Revue de presse

La presse grand public souligne la maladresse de Touraine et le malaise des généralistes

Publié le 25/12/2014

Crédit photo : IAN HOOTON/SPL/PHANIE

Des premiers appels à la grève, en octobre dernier, à la mobilisation sur le terrain, aujourd’hui, Le Généraliste n’a pas manqué de relayer le mouvement des généralistes. Le voilà rejoint, depuis quelques jours, par la presse d’information générale. Qu’elle soit nationale ou régionale, elle aussi se fait l’écho de la grève des médecins. Souvent sur un registre pratique pour aider les patients. Mais parfois aussi en prenant position. Sans passer en revue tous les articles parus sur le sujet, voici une idée de sa perception du mouvement, à partir d’une - petite - sélection d'articles.

La presse régionale en parle

Dès lundi, jour d’action des urgentistes, la santé apparaissait dans les pages des quotidiens. Peut-être parce qu'is sont plus près du terrain, les titres de presse régionale ont été les premiers à parler de la grève des médecins libéraux. Dans l'Alsace.fr Laurent Bodin a consacré son éditorial au « malaise réeel de la médecine de ville ». Et d'une certaine façon, il compatit avec les grévistes : « sachant combien l'Etat est mauvais payeur, on comprend pourquoi les médecins généralistes refusent le tiers payant obligatoire.» Dans La Montagne, son confrère François Camus est plus distancié. Mais il concède que « la réforme de la santé constitue un exemple symptomatique de dossier mal mené. »

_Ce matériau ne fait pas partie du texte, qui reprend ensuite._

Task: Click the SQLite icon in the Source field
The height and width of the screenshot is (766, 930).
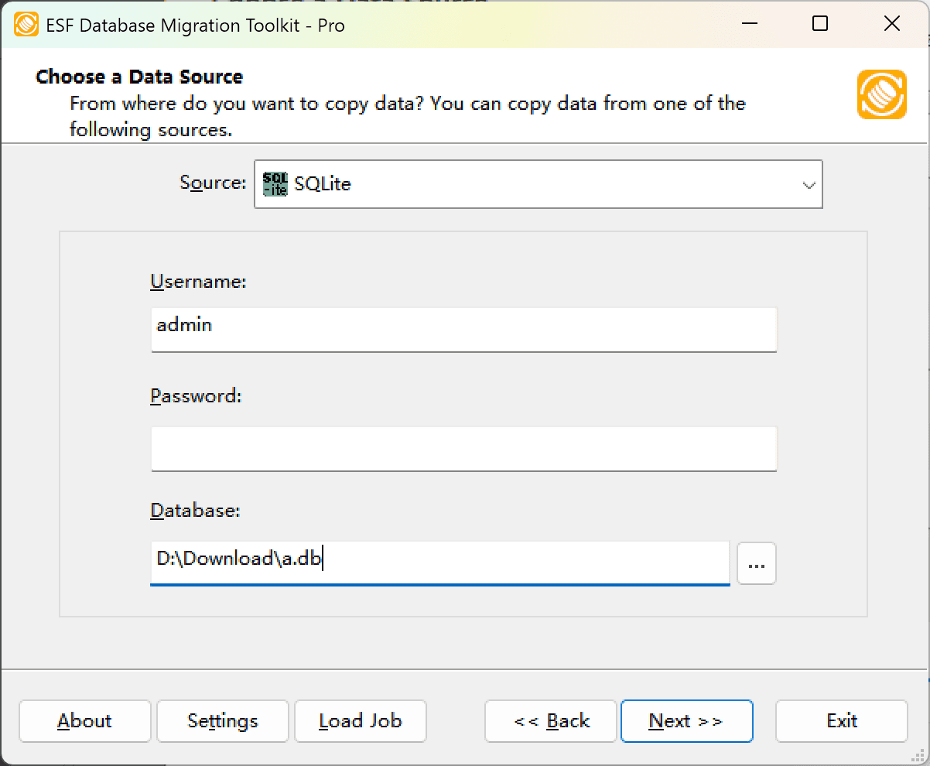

Le Figaro donne la parole aux Français

Pour sa part, Le Figaro a publié  les résultats d’une étude Opinion-Way selon laquelle près des deux tiers des Français comprennent la grève des médecins et urgentistes. Il apparaît également que près d’un Français sur deux (52 %) adhère à la hausse de 2 euros des tarifs de consultation. Rien ne dit, cependant, si cette revalorisation concernerait l’ensemble des spécialistes ou seulement les généralistes… Il n’en reste pas moins que ce dernier point est précisément abordé par Gérard Bapt. Interviewé par ce journal d’opposition, le député PS de Haute-Garonne affirme qu’il faut « rouvrir les discussions sur les tarifs des généralistes ». Le rapporteur du budget de la Sécurité sociale ne manque pas, à cette occasion, de faire une lecture critique du projet de loi santé. Texte dépourvu de « la marque du praticien » et dont l’élaboration a, d’après lui, connu « un problème de méthode ». Parmi les mesures qu’il détaille, le tiers payant intégral qui doit, selon lui, « avancer sur la base du volontariat ».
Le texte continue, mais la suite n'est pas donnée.